Early versus standard anti-thymocyte globulin administration in haploidentical transplantation using post-transplant cyclophosphamide: a pilot comparative study
摘要
Combining rabbit anti-thymocyte globulin (ATG) with post-transplant cyclophosphamide (PTCy) reduces graft-versus-host disease (GVHD) after haploidentical peripheral blood stem cell transplantation (haplo-PBSCT) but may increase cytomegalovirus (CMV) reactivation due to intensified immunosuppression. Because ATG exposure at the time of graft infusion is influenced by administration timing, we evaluated whether earlier ATG delivery modifies CMV outcomes while maintaining comparable observed transplant outcomes in this small pilot cohort. In this single-center, non-randomized pilot study, 36 adults with acute leukemia undergoing first myeloablative haplo-PBSCT with a uniform ATG/PTCy platform were analyzed. The intervention cohort received rabbit ATG 2.5 mg/kg/day on days − 9 to − 7 (n = 18), while the control cohort received the same total dose on days − 3 to − 1 (n = 18). All patients received busulfan/cyclophosphamide conditioning, PTCy (40 mg/kg on days + 3 and + 4), and cyclosporine. Letermovir was not used. The primary endpoint was CMV reactivation (> 500 copies/mL) within 90 days. The primary endpoint was not met: The 90-day cumulative incidence of CMV reactivation was similar between early and standard ATG cohorts (55.6% vs. 59.3%; p = 0.94). Early ATG was associated with numerically lower peak CMV viral loads (median 995 vs. 1,456 copies/mL; p = 0.86) and fewer cases of high-level viremia ≥ 1,000 copies/mL (22.2% vs. 33.3%).

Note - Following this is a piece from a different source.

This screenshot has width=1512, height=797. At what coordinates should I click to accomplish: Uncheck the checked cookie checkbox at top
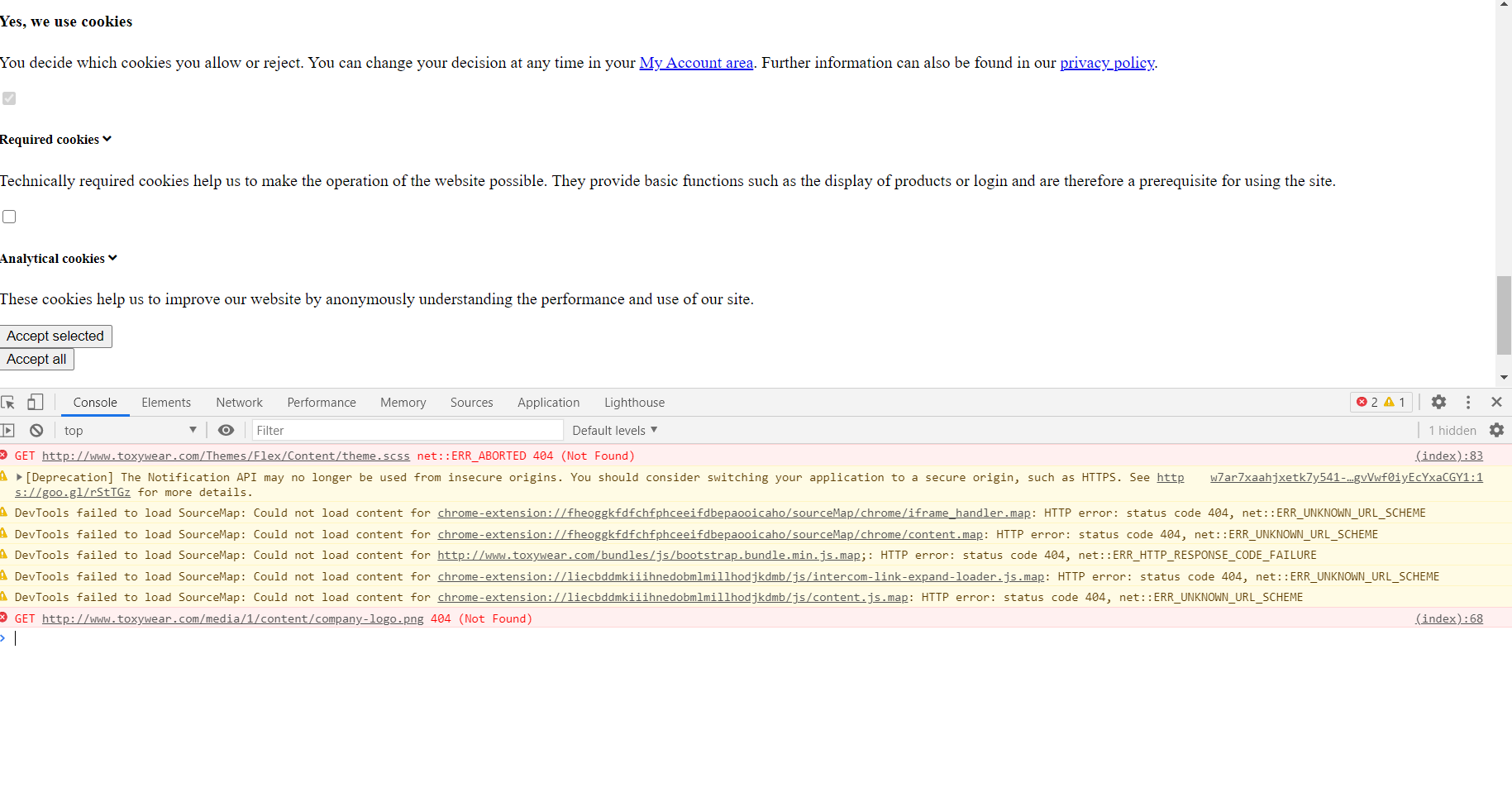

Neutrophil and platelet engraftment occurred earlier with early ATG (median 12.5 vs. 15 days, p < 0.001; and 14 vs. 17 days, p = 0.042). Rates of grade III–IV acute GVHD (11.1% in both groups), relapse, non-relapse mortality, and two-year overall survival were comparable. Exploratory analyses suggested numerically lower CMV viral burden and faster hematopoietic recovery in the early ATG cohort, but these observations are hypothesis-generating only. Given the non-randomized design, historical control, and limited sample size, no conclusions regarding efficacy preservation or superiority can be drawn. Confirmation in larger, prospective, ideally randomized studies incorporating immune monitoring is warranted.